Best known for her seminal 1960 novel To Kill a Mockingbird, Lee was also the recipient of the Presidential Medal of Freedom for her contribution to literature, and assisted her close friend Truman Capote on his research for In Cold Blood.

Lee’s final year was marked by controversy and vocal concern from many fans and members of the media that the author, who was by some accounts exhibiting symptoms of dementia at the time, was coerced into agreeing to publish a second novel. In February 2015, Lee’s lawyer announced that a “newly discovered” book by Lee, Go Set a Watchman, would be published in July of that year. Originally written in the 1950s, Go Set a Watchman was billed as a sequel to To Kill a Mockingbird, despite actually being an early Mockingbird draft. The Watchman announcement aroused understandable suspicion given Lee’s repeated insistence over the years that she would never publish another novel, and the 2014 death of her sister and caregiver, Alice Lee. Many worried that, without her sister to look after her best interests, Harper, who had undergone a stroke in 2007, was manipulated into agreeing to publish the decades-old draft.
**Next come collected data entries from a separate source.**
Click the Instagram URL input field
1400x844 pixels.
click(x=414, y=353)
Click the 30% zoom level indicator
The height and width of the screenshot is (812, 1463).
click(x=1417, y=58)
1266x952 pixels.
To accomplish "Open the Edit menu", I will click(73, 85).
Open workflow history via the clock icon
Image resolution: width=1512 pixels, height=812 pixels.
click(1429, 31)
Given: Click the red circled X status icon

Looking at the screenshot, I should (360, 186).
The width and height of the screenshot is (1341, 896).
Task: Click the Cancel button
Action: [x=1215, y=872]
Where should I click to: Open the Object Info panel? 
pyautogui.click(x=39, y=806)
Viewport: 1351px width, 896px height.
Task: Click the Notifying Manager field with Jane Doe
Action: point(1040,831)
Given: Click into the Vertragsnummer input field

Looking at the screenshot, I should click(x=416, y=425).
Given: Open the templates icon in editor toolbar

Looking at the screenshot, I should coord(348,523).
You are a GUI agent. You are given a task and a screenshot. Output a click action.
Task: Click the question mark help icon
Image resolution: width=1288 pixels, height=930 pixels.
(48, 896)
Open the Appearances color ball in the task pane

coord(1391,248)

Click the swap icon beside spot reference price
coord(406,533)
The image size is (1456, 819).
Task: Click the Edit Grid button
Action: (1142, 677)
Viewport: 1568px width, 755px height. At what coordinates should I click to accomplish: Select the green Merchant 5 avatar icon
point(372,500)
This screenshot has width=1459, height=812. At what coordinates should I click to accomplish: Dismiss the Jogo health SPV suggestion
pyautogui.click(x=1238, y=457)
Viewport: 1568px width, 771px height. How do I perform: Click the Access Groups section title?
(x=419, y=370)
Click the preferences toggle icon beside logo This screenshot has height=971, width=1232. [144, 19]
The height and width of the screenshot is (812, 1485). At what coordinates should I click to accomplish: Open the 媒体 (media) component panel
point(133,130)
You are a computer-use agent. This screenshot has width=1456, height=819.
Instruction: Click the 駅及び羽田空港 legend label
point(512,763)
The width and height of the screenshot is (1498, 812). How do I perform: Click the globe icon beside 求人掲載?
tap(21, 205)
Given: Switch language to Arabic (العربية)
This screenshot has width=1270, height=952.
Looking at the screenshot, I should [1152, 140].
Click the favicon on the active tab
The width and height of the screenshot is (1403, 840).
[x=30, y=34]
Although Lee and her work were a source of considerable contention over the past year–due both to concerns over her well-fare and to Go Set a Watchman‘s controversial subject matter–none of that negates the indelible mark she made on American literature during her 89 years of life. I sincerely hope that the last year was a peaceful one for Lee, and that she knew she would be leaving the world an important and iconic legacy.